Show replies by date

Niall Douglas

13 May 13 May

4:11 p.m.

On 13/05/2021 15:27, André Almeida via Boost wrote:

...

I'm the author of futex2[0], a WIP new set of Linux's syscalls that allows userspace to write efficient sync mechanisms. I would like to hear from Boost's developers if the project would benefit from this new interface.

Firstly, thanks for your work. I had already seen it on LKML. I'm personally still fonder of how BSD implements wait queues, but futex2 is a nice improvement on futex, so thanks!

...

The detailed description of the API can be seen in the documentation patch[1]. Do you think that Boost would benefit from it?

To be honest, it's very much a case of "it depends" modulated by whether adding more code to support newer Linux kernels is worth the added long term maintenance costs, given the benefits to the average Boost user. I'm very sure that in very specific use cases, futex2 is a large benefit. However, because Boost must be portable, there is a certain amount of needing to assume lowest common denominator. Boost.Thread is an excellent example of this - works great on Windows XP, but because it was written around XP, it would work a lot greater if rewritten around Windows 10. But there isn't much incentive to rewrite it, given what we've currently got is well understood, warts and all, and those who need to will code around its limitations. Another example is Boost.ASIO where one might think that if it used io_uring instead of epoll() there might be significant gains. However, benchmarks say no, epoll() is not a bottleneck almost all of the time. I'd hazard a guess it will be similar with futex2, almost all of the time in the ways Boost waits on the kernel, futex2 being many times faster will only confer a small if any measurable gain to most Boost code once measured from the top. Others here will probably disagree with my assessment above. In any case, they will agree with "patches adding support for futex2 are welcome". Niall

André Almeida

14 May 14 May

4:33 p.m.

Às 13:11 de 13/05/21, Niall Douglas via Boost escreveu:

...

On 13/05/2021 15:27, André Almeida via Boost wrote:

...
I'm the author of futex2[0], a WIP new set of Linux's syscalls that allows userspace to write efficient sync mechanisms. I would like to hear from Boost's developers if the project would benefit from this new interface.

Firstly, thanks for your work. I had already seen it on LKML. I'm personally still fonder of how BSD implements wait queues, but futex2 is a nice improvement on futex, so thanks!

...

...
The detailed description of the API can be seen in the documentation patch[1]. Do you think that Boost would benefit from it?

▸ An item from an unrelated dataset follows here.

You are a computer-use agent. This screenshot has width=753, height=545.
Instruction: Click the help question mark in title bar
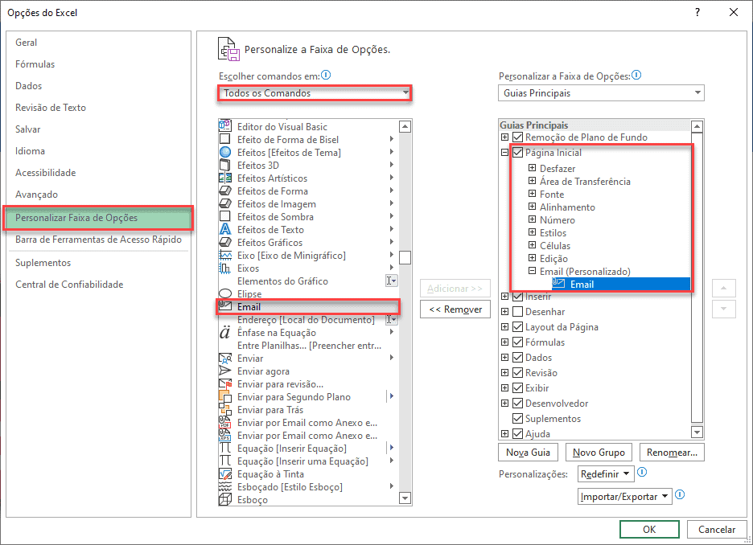pyautogui.click(x=697, y=12)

To be honest, it's very much a case of "it depends" modulated by whether adding more code to support newer Linux kernels is worth the added long term maintenance costs, given the benefits to the average Boost user.

I'm very sure that in very specific use cases, futex2 is a large benefit. However, because Boost must be portable, there is a certain amount of needing to assume lowest common denominator. Boost.Thread is an excellent example of this - works great on Windows XP, but because it was written around XP, it would work a lot greater if rewritten around Windows 10. But there isn't much incentive to rewrite it, given what we've currently got is well understood, warts and all, and those who need to will code around its limitations.

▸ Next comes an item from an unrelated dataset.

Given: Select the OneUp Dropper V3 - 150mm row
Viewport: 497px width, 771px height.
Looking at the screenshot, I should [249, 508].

Another example is Boost.ASIO where one might think that if it used io_uring instead of epoll() there might be significant gains. However, benchmarks say no, epoll() is not a bottleneck almost all of the time. I'd hazard a guess it will be similar with futex2, almost all of the time in the ways Boost waits on the kernel, futex2 being many times faster will only confer a small if any measurable gain to most Boost code once measured from the top.

Thanks Niall for your reply, it makes sense to me. Now it's more clear for me how new kernel features are adopted in Boost and I assume that this process is probably similar in others userspace libraries as well. André

Niall Douglas

5:03 p.m.

On 14/05/2021 17:33, André Almeida wrote:

...

...
Another example is Boost.ASIO where one might think that if it used io_uring instead of epoll() there might be significant gains. However, benchmarks say no, epoll() is not a bottleneck almost all of the time. I'd hazard a guess it will be similar with futex2, almost all of the time in the ways Boost waits on the kernel, futex2 being many times faster will only confer a small if any measurable gain to most Boost code once measured from the top.

Thanks Niall for your reply, it makes sense to me. Now it's more clear for me how new kernel features are adopted in Boost and I assume that this process is probably similar in others userspace libraries as well.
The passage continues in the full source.